● **提供された抜粋**:
▬▬▬

このように世界から世界へ$${xとy}$$の性質を入れ替えていけば世界$${w_n}$$での$${x}$$の性質がもともとの世界$${w_1}$$での$${y}$$の性質になるような世界$${w_n}$$に行き着くだろう。また世界$${w_n}$$での$${y}$$の性質は世界$${w_1}$$での$${x}$$の性質になっている。
このとき世界$${w_1}$$での$${x}$$は$${w_n}$$での$${y}$$と同一である(不可識別者同一の原理より)。逆も同様。しかし、世界的指標によるとどんな世界の$${x}$$もその直前の世界の$${x}$$と同一であるはずでこれは矛盾である。
世界をまたいでも同一性が保持されるという立場を貫世界同定者という。この立場はこのテセウスの船の世界ver.とでも言えるこの交換を解決しなければならない。
「このもの性」
貫世界同定者はこの困難に立ち向かうため、「このもの性」という概念を導入した。このもの性とは世界から世界へ移動しても絶対に交換できない「私自身」のような性質があるとするものだ。上のイラストで言えば$${x,y}$$というその人自身を表すものは世界をまたいでも入れ替えられない。「このもの性」のような特権を認めれば確かに解決するが、正直歯切れの悪さも感じる。
そもそも世界から世界へかけてすべての性質を交換したなら、姿形だけでなく記憶や考え方までも交換されたはずで貫世界同定者がいうような「このもの性」は一体なにに由来するのかが不明瞭なままだ。
このように貫世界同定を擁護するには困難が多い。しかし、「私が急げば、遅刻しなかったかもしれない」のような文すら言えないのはそれはそれで不合理である*⁵。そこで貫世界同定を認めない立場を紹介して本稿を終わりたい。

▬▬▬

● **提供データ**:

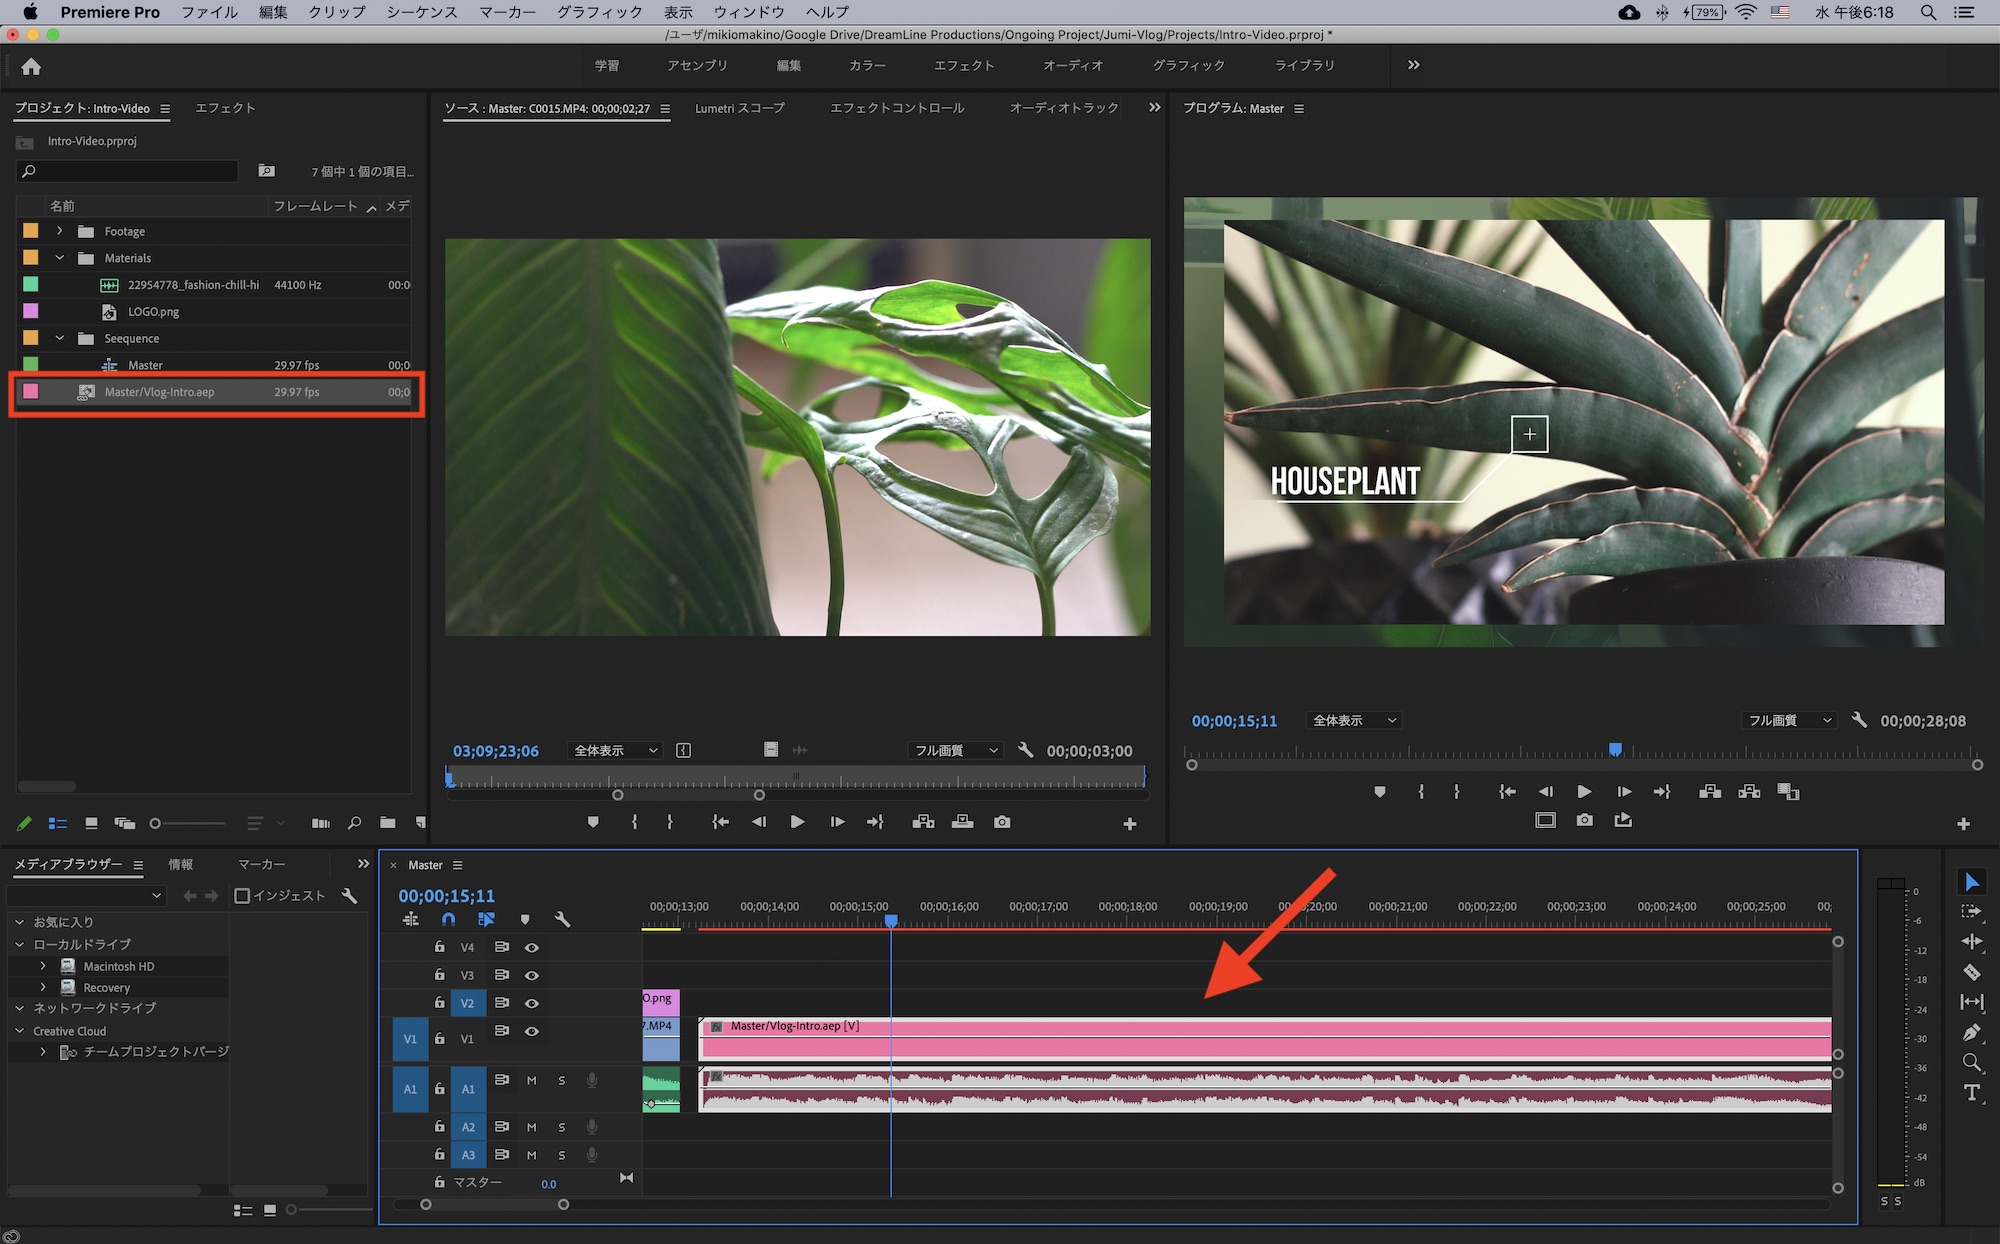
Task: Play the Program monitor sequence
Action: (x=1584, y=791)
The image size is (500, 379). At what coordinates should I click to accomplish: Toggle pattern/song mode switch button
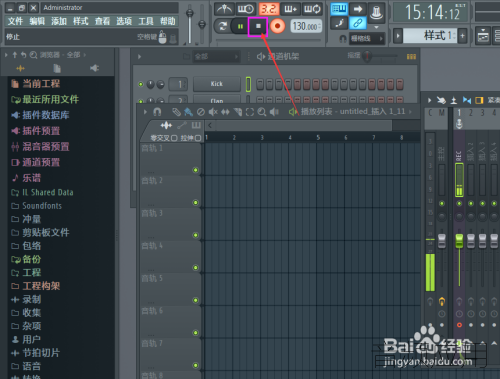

▬▬▬

● **取り組む課題**:
• A. 上の抜粋本文について、次の問いに答えてください。
(i) 世界をまたいでも同一性が保持されるという立場は、何と呼ばれていますか。
(ii) 貫世界同定者がこの困難に立ち向かうために導入した概念は何ですか。
(iii) 本稿を終えるにあたって、どのような立場を紹介すると述べていますか。
• B. 上の抜粋本文のうち、「このように世界から世界へ$$」から「来するのかが不明瞭なままだ。」までの部分を正確に書き写してください。

● **課題の解答**:
• A.
(i) 貫世界同定者
(ii) 「このもの性」
(iii) 貫世界同定を認めない立場

• B.
このように世界から世界へ$${xとy}$$の性質を入れ替えていけば世界$${w_n}$$での$${x}$$の性質がもともとの世界$${w_1}$$での$${y}$$の性質になるような世界$${w_n}$$に行き着くだろう。また世界$${w_n}$$での$${y}$$の性質は世界$${w_1}$$での$${x}$$の性質になっている。
このとき世界$${w_1}$$での$${x}$$は$${w_n}$$での$${y}$$と同一である(不可識別者同一の原理より)。逆も同様。しかし、世界的指標によるとどんな世界の$${x}$$もその直前の世界の$${x}$$と同一であるはずでこれは矛盾である。
世界をまたいでも同一性が保持されるという立場を貫世界同定者という。この立場はこのテセウスの船の世界ver.とでも言えるこの交換を解決しなければならない。
「このもの性」
貫世界同定者はこの困難に立ち向かうため、「このもの性」という概念を導入した。このもの性とは世界から世界へ移動しても絶対に交換できない「私自身」のような性質があるとするものだ。上のイラストで言えば$${x,y}$$というその人自身を表すものは世界をまたいでも入れ替えられない。「このもの性」のような特権を認めれば確かに解決するが、正直歯切れの悪さも感じる。
そもそも世界から世界へかけてすべての性質を交換したなら、姿形だけでなく記憶や考え方までも交換されたはずで貫世界同定者がいうような「このもの性」は一体なにに由来するのかが不明瞭なままだ。